ASSIGNMENT. Your response must be made up of each line in the data below that contains the string "agent".

BEGIN INPUT FOR THIS TASK

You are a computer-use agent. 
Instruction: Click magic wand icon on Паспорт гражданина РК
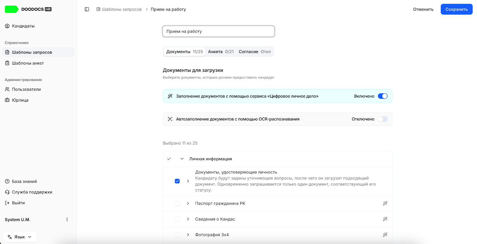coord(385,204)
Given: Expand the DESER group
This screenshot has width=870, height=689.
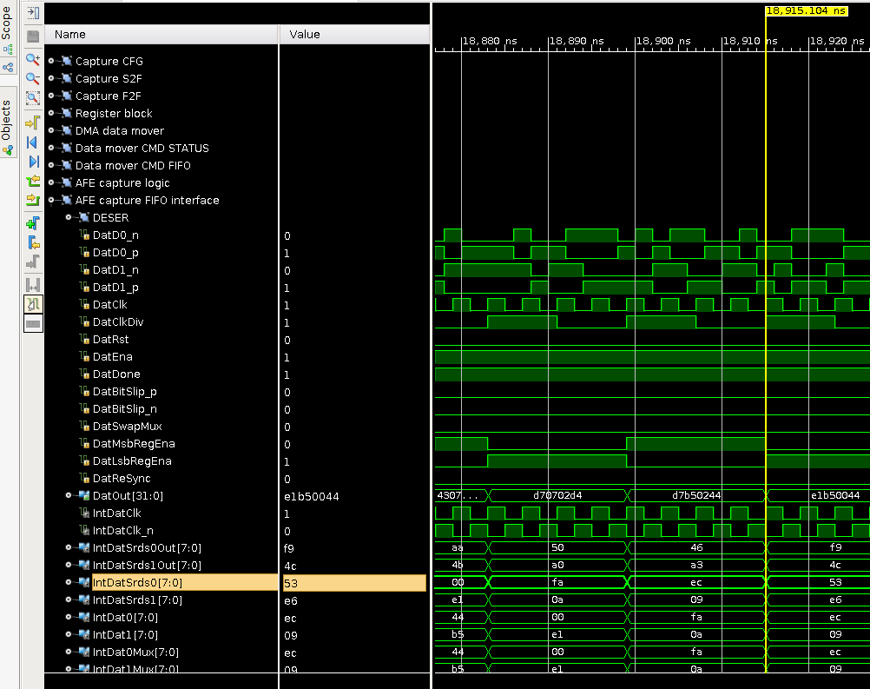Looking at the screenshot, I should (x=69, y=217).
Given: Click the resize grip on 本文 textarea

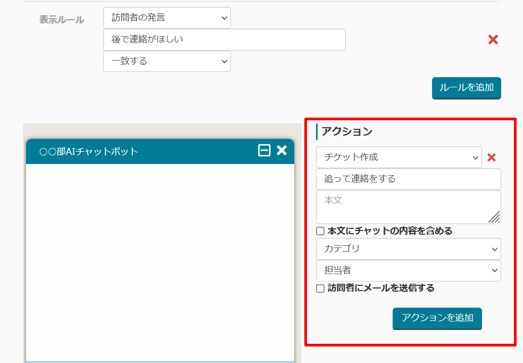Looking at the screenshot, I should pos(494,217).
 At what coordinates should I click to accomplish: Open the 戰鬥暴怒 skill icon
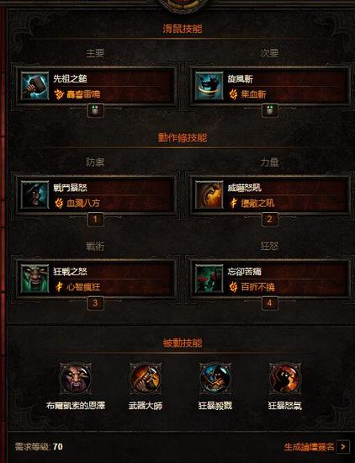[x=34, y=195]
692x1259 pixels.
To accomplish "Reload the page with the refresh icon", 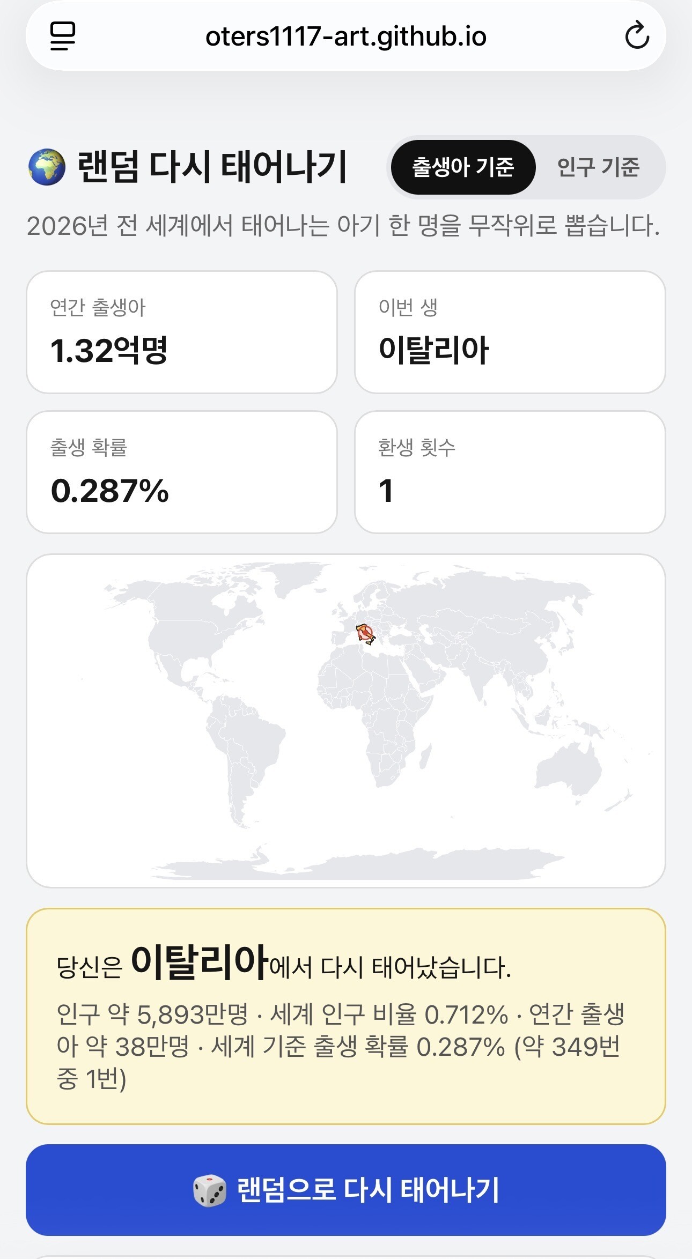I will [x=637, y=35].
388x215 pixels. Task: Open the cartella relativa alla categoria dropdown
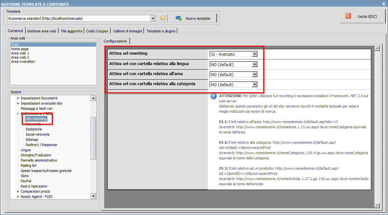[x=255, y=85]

END INPUT FOR THIS TASK
BEGIN INPUT FOR THIS TASK

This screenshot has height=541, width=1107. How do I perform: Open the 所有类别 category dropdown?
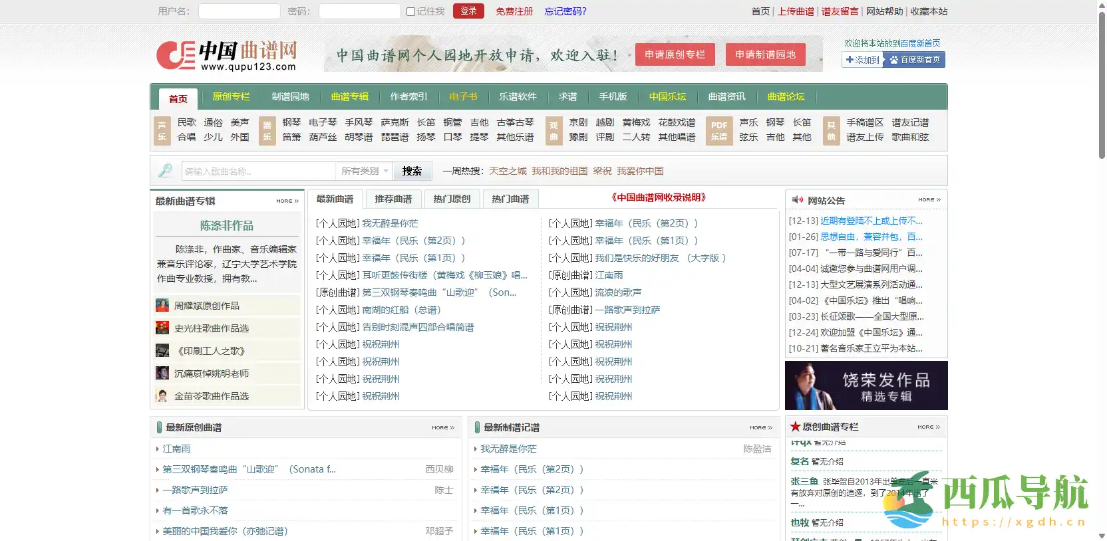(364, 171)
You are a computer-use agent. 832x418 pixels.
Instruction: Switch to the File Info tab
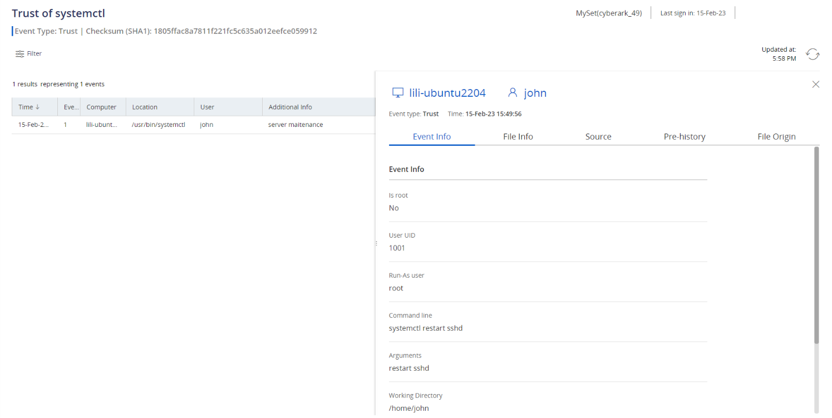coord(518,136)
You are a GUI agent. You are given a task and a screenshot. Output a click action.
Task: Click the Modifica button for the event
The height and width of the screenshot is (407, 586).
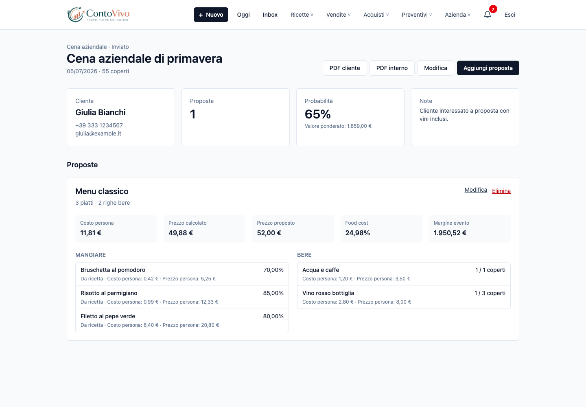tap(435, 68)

END INPUT FOR THIS TASK
BEGIN INPUT FOR THIS TASK

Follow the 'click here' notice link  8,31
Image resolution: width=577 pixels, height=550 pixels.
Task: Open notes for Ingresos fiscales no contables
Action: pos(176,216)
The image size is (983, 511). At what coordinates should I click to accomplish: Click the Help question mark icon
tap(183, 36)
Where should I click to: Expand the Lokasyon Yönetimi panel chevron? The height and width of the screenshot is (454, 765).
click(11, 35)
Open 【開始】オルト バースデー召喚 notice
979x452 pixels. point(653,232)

END INPUT FOR THIS TASK

SOLUTION FOR THIS EXERCISE.
You are a computer-use agent. 
You are a computer-use agent. 832x418 pixels.
You are a GUI agent. You are given a task and a screenshot. Output a click action.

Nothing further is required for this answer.